Kiai melanjutkan, "Niatmu adalah kunci dari semuanya, Nak. Jika ilmu itu kau cari hanya untuk dunia, Allah akan mencabut keberkahannya. Ilmu itu seperti air. Ia hanya mengalir ke tempat yang rendah. Rendahkan hatimu, Amar. Biarkan niatmu murni karena Allah."
Amar terdiam. Kata-kata Kiai Nur bagai cahaya yang masuk ke relung hatinya. Di malam itu, di atas sajadah lusuh di kamar, ia menangis terisak. Ia meminta ampun kepada Allah, memohon agar niatnya kembali lurus.
Hari-hari berikutnya, Amar belajar dengan cara berbeda. Ia tak lagi memikirkan pujian atau popularitas, melainkan hanya ingin memahami dan mengamalkan ilmu yang ia pelajari.
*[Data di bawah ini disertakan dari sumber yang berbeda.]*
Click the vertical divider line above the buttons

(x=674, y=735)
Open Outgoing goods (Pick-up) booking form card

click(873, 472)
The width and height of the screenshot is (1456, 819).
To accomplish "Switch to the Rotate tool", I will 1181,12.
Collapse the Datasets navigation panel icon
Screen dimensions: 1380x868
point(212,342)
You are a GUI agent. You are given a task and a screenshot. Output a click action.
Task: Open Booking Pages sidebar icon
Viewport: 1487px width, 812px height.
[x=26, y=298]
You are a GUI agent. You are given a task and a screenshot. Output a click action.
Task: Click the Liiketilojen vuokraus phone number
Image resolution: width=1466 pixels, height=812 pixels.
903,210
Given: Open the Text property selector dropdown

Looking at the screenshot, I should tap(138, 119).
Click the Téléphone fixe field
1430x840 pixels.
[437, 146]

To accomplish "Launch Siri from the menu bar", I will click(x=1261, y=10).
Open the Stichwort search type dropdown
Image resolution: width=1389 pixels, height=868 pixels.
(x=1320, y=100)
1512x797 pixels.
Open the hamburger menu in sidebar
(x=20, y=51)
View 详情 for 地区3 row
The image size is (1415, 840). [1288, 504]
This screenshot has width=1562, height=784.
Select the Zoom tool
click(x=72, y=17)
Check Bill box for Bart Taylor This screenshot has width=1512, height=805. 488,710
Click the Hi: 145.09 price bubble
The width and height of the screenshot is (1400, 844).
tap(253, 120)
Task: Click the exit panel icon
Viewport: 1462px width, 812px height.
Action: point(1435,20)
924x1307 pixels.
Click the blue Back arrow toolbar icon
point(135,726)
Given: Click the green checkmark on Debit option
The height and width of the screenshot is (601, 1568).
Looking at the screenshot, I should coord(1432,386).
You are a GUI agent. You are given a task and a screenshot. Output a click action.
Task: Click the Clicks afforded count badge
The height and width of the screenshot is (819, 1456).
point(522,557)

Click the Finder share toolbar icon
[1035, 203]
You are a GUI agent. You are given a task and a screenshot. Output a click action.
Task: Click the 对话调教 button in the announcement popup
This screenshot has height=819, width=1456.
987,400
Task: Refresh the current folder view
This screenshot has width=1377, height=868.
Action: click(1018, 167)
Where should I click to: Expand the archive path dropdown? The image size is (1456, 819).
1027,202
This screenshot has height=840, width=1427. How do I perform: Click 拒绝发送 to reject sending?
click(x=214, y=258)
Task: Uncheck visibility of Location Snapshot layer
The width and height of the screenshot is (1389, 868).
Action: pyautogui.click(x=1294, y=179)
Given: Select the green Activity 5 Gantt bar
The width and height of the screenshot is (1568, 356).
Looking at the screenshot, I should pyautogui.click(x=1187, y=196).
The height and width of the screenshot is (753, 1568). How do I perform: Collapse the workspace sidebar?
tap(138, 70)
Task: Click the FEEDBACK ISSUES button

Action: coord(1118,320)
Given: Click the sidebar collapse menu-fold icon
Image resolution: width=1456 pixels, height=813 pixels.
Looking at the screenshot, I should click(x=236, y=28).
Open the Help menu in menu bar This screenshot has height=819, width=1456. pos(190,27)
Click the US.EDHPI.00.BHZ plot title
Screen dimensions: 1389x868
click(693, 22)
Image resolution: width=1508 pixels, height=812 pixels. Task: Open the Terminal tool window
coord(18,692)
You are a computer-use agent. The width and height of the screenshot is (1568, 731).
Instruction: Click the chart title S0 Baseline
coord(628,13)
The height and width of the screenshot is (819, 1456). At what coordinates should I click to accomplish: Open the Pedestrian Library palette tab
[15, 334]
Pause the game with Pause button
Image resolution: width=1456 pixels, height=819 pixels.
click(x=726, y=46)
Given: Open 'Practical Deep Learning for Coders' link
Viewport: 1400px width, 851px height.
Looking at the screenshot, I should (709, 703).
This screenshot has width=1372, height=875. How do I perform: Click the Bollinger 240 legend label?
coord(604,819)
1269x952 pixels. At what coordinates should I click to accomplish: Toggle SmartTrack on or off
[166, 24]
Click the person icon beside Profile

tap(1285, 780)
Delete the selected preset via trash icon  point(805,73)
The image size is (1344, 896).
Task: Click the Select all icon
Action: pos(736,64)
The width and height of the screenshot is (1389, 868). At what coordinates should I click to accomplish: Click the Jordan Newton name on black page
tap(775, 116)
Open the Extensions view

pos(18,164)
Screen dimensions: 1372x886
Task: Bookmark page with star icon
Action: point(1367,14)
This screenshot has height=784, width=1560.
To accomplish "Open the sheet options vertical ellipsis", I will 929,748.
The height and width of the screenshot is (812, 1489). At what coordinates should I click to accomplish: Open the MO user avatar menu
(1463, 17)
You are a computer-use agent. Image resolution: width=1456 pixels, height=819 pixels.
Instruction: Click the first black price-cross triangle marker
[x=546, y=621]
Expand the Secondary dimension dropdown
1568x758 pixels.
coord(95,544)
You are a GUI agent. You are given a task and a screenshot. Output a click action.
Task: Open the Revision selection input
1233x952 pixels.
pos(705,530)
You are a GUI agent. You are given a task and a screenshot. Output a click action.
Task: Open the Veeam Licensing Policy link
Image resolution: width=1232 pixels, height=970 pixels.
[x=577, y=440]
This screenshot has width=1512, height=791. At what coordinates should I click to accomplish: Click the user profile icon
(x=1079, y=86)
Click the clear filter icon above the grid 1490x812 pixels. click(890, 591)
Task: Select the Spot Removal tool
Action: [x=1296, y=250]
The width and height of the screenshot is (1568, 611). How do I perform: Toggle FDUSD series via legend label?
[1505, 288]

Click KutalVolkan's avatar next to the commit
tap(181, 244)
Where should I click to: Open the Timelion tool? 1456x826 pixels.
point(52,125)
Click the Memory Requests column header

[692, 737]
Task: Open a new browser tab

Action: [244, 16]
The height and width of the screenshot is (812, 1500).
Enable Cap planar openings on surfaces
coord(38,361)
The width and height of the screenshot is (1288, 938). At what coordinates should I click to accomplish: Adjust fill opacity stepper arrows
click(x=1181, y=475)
Ketika ujian hafalan berikutnya tiba, Amar membaca dengan lancar, tanpa ragu sedikit pun. Setelah selesai, Kiai Nur tersenyum dan berkata,
"Amar, lihatlah bagaimana Allah memberimu kemudahan saat niatmu benar. Ingat, ilmu itu cahaya. Cahaya-Nya hanya masuk ke hati yang bersih."
Amar mengangguk sambil tersenyum. Setelah ujian, ia melakukan sesuatu yang tak pernah ia bayangkan sebelumnya: mengajari hafalan Al-Qur'an kepada anak-anak desa yang buta huruf. Di setiap tawa dan senyum polos mereka, Amar merasa damai.
"Ini," pikirnya, "adalah keberhasilan yang sesungguhnya."
Niat adalah jantung dari menuntut ilmu. Jika niatnya benar dan ikhlas, keberkahan ilmu akan terasa, dan cahaya-Nya akan menerangi kehidupan.